Thursday, October 20, 2016


Ann Rule gets my vote. A chronicler of America’s most despicable people, a lovable grandma figure who wrote about sickos and psychopaths, all for the enjoyment of readers who crave tales of murder and greed, she was the queen of the true crime genre. This is an interesting distinction since there’s no king. Jack Olsen was pound for pound a better writer than Ann Rule, and Harold Schechter a better historian, but good ol’ Ann, who died last year at 83, seems to rank above her male counterparts by simply reigning longer, and creating more widespread appeal. One of her earliest books, The Want-Ad Killer, is now available as an audio book from Tantor Audio; it still kicks up a storm of ill feelings. Ann Rule could look evil in the face, smell its breath, count the zits on its forehead, and come back home to write about it. 

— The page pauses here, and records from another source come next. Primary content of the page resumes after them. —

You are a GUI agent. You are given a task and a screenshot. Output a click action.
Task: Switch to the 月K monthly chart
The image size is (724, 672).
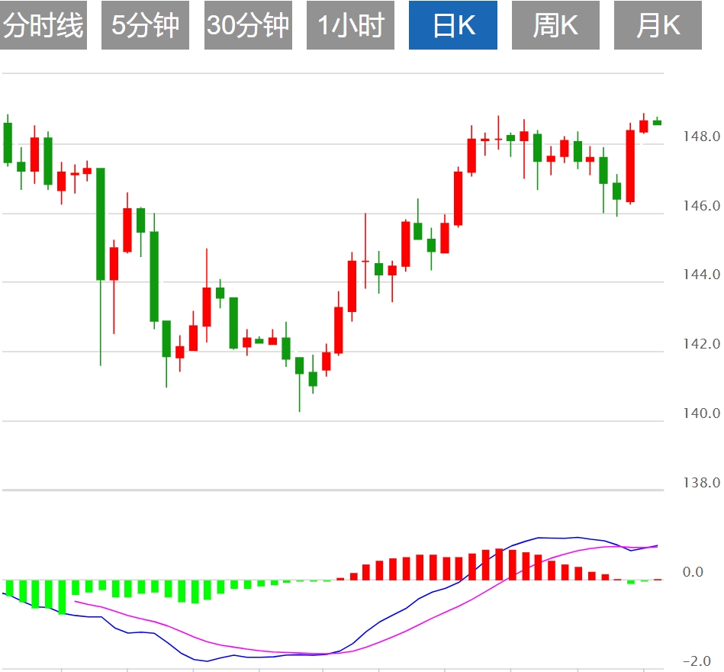pos(658,25)
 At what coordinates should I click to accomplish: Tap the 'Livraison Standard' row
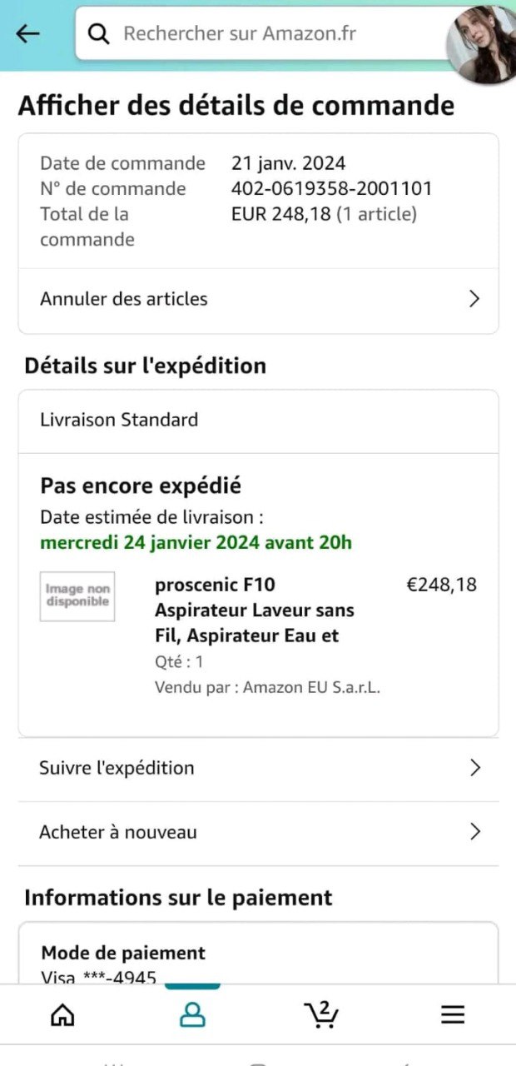coord(259,421)
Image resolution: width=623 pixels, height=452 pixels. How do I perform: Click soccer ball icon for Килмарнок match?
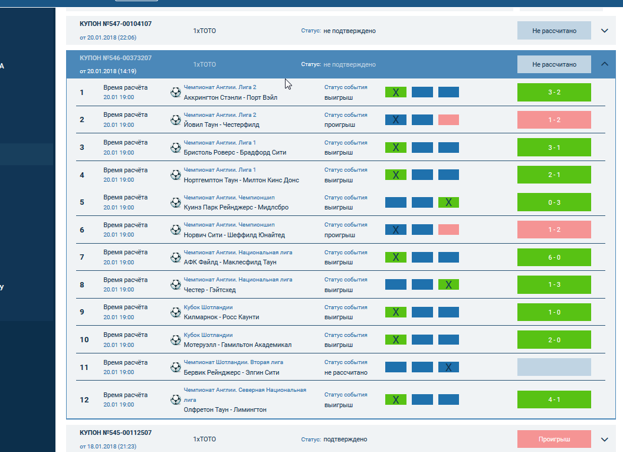[x=176, y=312]
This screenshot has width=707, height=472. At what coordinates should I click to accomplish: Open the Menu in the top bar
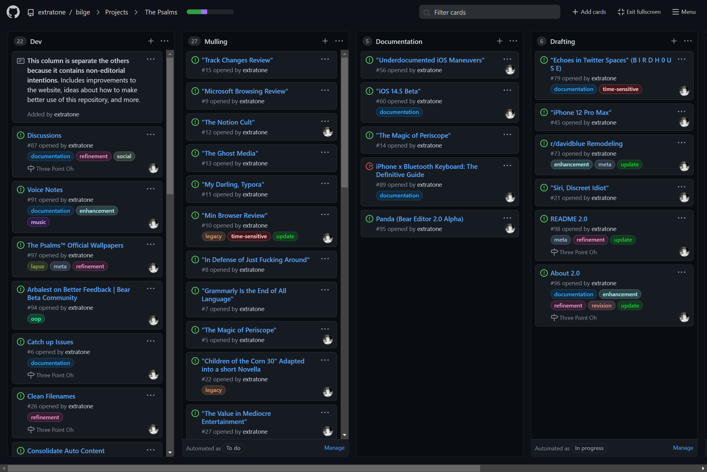tap(684, 12)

Early in The Want-Ad Killer we meet Harvey Louis Carignan, a hulking psycho who has spent most of his life in Alcatraz and other comfy spots. Known as “Harvey The Hammer” for reasons I can’t share on such a genteel blog as this one, Carignan killed and raped several women. His stomping grounds spread from Alaska to Washington and Minnesota. Rule writes about him from a distance, like a big game expert studying a jungle  beast from afar, learning his habits, describing him as a “carefully programmed killing machine, but one who could mimic human responses cleverly.” Rule’s style was straightforward, bordering on the simplistic; perhaps her background as a police officer kept her from trying anything too ornate, as if fancy prose might give her subjects an unintended glamor. But now and then a mischievous humor comes out: when an intended victim avoids death because Carignan was momentarily confused at having yanked off her wig, Rule writes that she “escaped by a hair.” That’s funny to me, in an Alfred Hitchcock sort of way.

Along with The Lust Killer and The I-5 Killer, The Want-Ad Killer completes a sort of trilogy that Rule wrote in her early days as “Andy Stack,” a name she used while writing for True Detective. It’s a handle fairly dripping with ambulance chasing, missed deadlines, and sensationalism. I’ve always imagined Andy Stack as a short guy in a baggy suit, unmarried, a cheap tipper. Granted, “Stack” was merely a shortening of Rule’s maiden name – Stackhouse – but it’s still a name that conjures up lowlifes and their horrific crimes. Rule eventually became a different sort of writer, one who covered crimes committed by handsome, wealthy people, rather than lower-class brutes. Hence, aside from a few instances like her 2005 book about the Green River killer, she’d rarely write about obvious monsters like Carignan. Instead, Rule focused on prosperous people who were evil on the inside, the soccer moms and well-heeled lawyers who killed their secret lovers and smothered their kids with pillows. Though the quality of her later books was wildly uneven - I often thought her pace of two books per year was killing her as a writer – she’d staked out her territory and claimed it like a tyrant. Not surprisingly, the “Andy Stack” name was retired.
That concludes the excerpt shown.